**WHAT THE TASK ASKS:**
Scan the records below, and wherever a line has the word "Given", pull it out.

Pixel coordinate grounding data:

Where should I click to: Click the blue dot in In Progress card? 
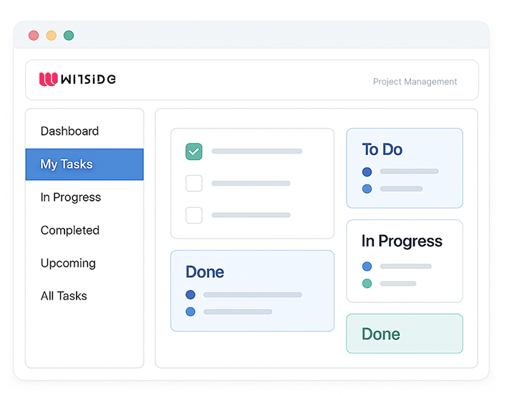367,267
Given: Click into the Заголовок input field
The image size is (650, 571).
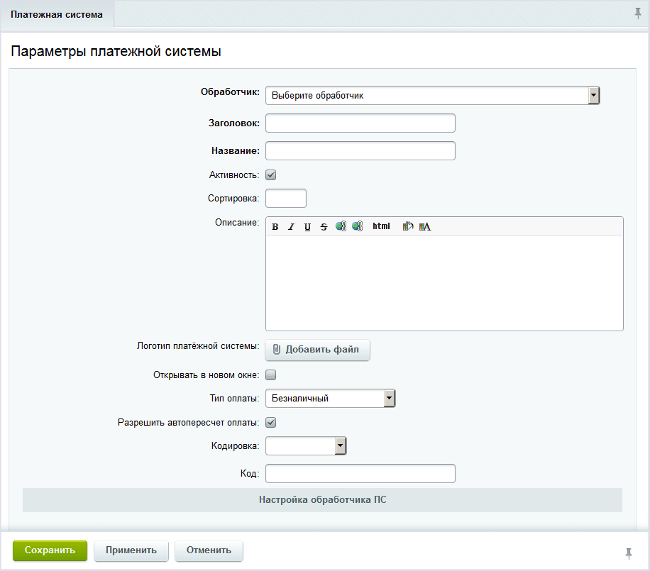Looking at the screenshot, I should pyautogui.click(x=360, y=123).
---
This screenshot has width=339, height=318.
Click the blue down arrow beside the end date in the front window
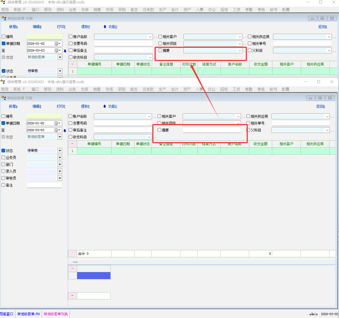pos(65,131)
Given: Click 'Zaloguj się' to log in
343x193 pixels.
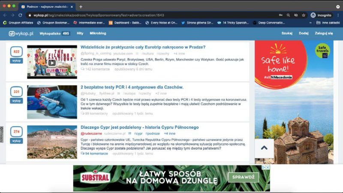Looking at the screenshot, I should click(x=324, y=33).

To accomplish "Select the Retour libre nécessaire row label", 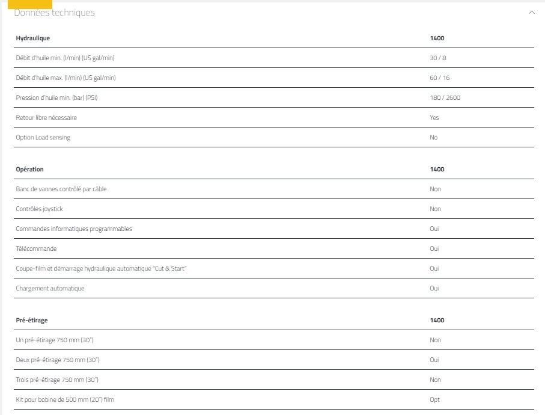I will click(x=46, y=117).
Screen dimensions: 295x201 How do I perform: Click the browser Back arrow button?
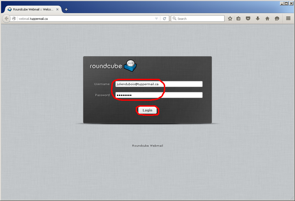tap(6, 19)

**RESULT OF THIS TASK:**
Given: Click into the Заголовок input field
Given: Click 'Zaloguj się' to log in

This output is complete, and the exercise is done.